E di estorsione si sarebbe occupato anche Salvatore De Simone, 57 anni, autista dell’ex sindaco del paese in provincia di Palermo, Giacomo Tinervia, anche lui coinvolto in passato nelle indagini: De Simone, zio del boss Lombardo – sarebbe stato l’intermediario per l’estorsione all’imprenditore che si stava occupando della ristrutturazione della palestra di Montelepre.

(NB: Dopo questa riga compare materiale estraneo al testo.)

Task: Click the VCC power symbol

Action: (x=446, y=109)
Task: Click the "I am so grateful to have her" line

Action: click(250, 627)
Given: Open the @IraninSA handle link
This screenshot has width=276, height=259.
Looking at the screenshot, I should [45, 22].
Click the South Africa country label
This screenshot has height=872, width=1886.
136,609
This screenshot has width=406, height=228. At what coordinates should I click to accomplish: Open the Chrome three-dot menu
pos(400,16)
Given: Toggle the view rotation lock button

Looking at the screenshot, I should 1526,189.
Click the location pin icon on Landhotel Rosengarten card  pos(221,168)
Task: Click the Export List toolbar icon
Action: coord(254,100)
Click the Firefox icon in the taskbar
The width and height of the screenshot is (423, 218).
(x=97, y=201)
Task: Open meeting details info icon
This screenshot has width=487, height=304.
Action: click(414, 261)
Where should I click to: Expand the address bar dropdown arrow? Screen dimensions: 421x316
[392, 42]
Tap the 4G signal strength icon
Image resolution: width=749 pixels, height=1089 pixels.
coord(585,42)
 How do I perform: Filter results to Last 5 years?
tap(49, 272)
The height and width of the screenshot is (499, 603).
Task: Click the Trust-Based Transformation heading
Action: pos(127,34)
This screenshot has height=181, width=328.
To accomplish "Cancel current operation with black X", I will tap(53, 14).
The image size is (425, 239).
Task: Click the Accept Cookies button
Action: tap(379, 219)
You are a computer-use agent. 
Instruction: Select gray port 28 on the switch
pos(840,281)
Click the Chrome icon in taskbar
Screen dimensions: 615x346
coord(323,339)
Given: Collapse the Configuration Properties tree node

“Mi prese sotto braccio – ha raccontato la vittima ai carabinieri – e mi ha detto che avremmo parlato meglio l’indomani”. L’imprenditore – come si legge nell’ordinanza di custodia cautelare firmata dal gip Luigi Petrucci – si era infatti recato dal sindaco Giacomo Tinervia dopo avere sospeso i lavori in seguito alle prime minacce. “Mi è stato chiesto il tre per cento del valore dell’appalto, almeno 24mila euro – ha dichiarato – ma mi hanno detto che si sarebbero ‘accontentati’ di 18mila euro, perché avevo da poco subito un furto e per me era una cifra troppo alta. E così, qualche giorno dopo – ha proseguito l’imprenditore – ho messo duemila euro nel cruscotto di De Simone. Quest’ultimo, dopo un mese, mi ha chiesto altri tremila euro, ma io ne avevo solo duemila, cifra che gli consegnai per altre due volte. De Simone si trovava spesso con il sindaco e con Giuseppe Lombardo. E’ stato Lombardo, un giorno, a venire nel mio cantiere e a darmi uno schiaffo. Mi ha detto che me l’ero cavata, ma che la prossima volta non l’avrei fatta franca, perché se non avessi consegnato l’altro denaro, avrebbe dato fuoco al cantiere”.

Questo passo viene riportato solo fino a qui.